**TRY IT:** Print every one of the rows below verbatim, leaving out the pictures.

**DATA FOR THIS TASK:**
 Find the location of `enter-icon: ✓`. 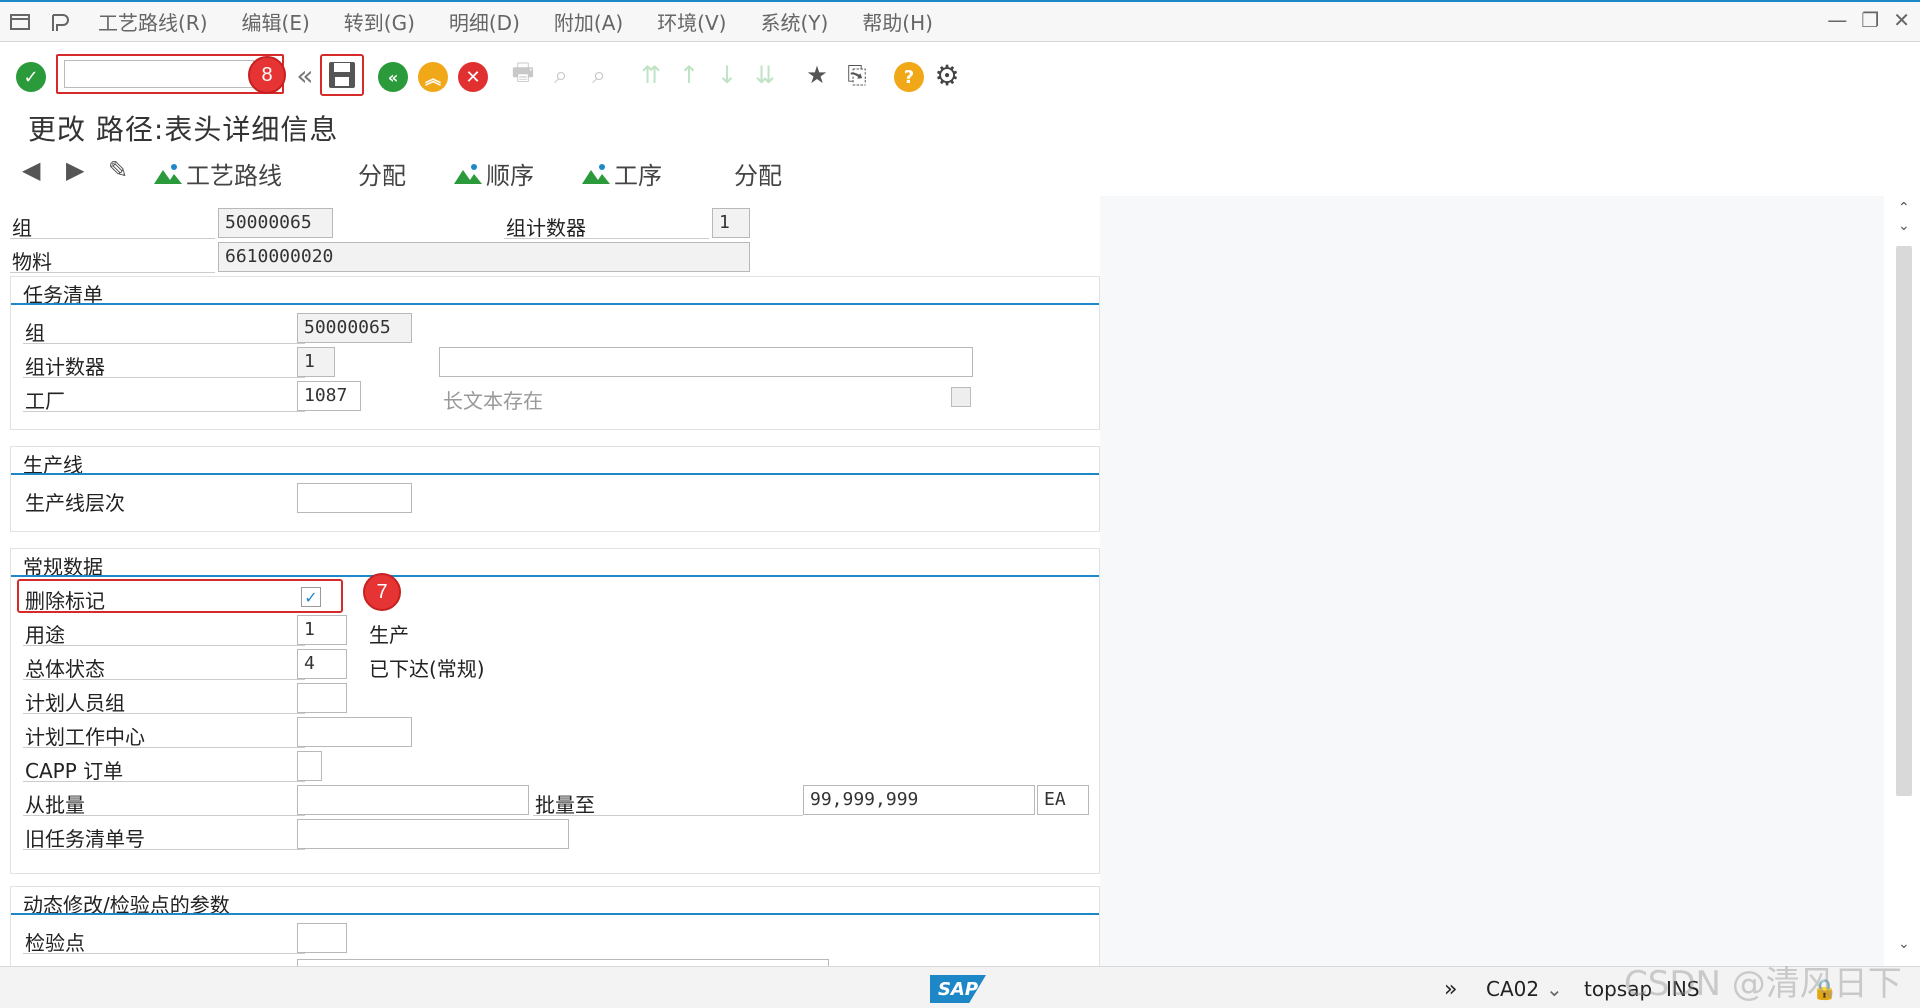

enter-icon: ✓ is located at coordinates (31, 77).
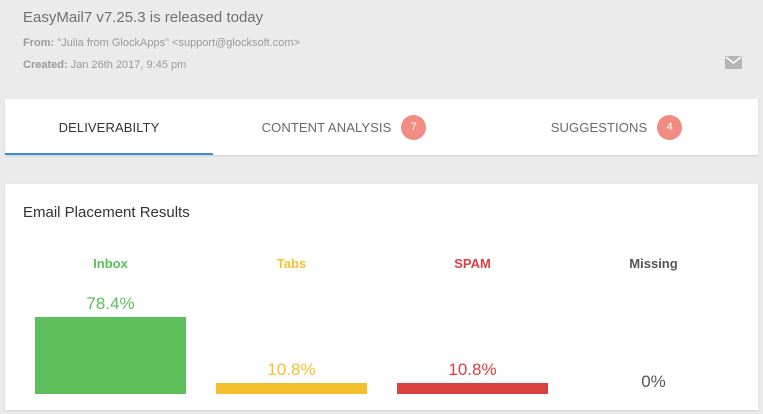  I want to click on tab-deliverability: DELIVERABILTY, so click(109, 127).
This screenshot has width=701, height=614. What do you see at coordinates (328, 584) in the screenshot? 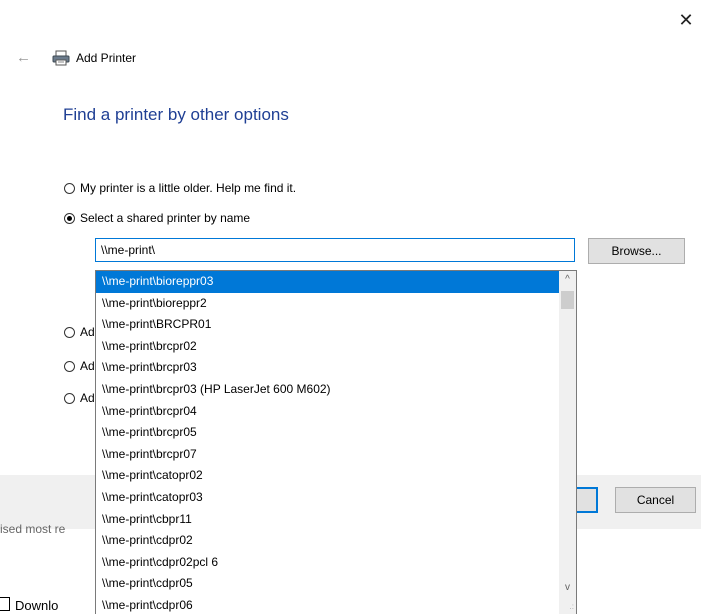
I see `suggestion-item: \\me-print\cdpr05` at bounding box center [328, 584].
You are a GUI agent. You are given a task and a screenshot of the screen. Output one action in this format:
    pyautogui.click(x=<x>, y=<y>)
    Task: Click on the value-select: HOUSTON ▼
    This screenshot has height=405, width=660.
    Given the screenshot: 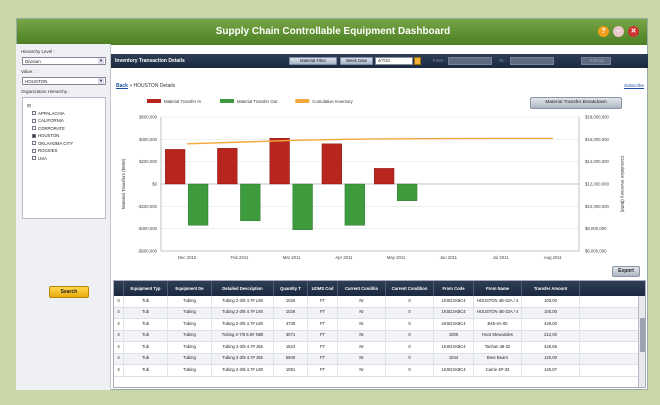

**SOLUTION TO THE EXERCISE:**
 Find the location of `enter-icon: ✓`. 

enter-icon: ✓ is located at coordinates (31, 77).
  I want to click on tab-deliverability: DELIVERABILTY, so click(109, 127).
This screenshot has width=701, height=614. What do you see at coordinates (328, 584) in the screenshot? 
I see `suggestion-item: \\me-print\cdpr05` at bounding box center [328, 584].
You are a GUI agent. You are given a task and a screenshot of the screen. Output one action in this format:
    pyautogui.click(x=<x>, y=<y>)
    Task: Click on the value-select: HOUSTON ▼
    This screenshot has height=405, width=660.
    Given the screenshot: 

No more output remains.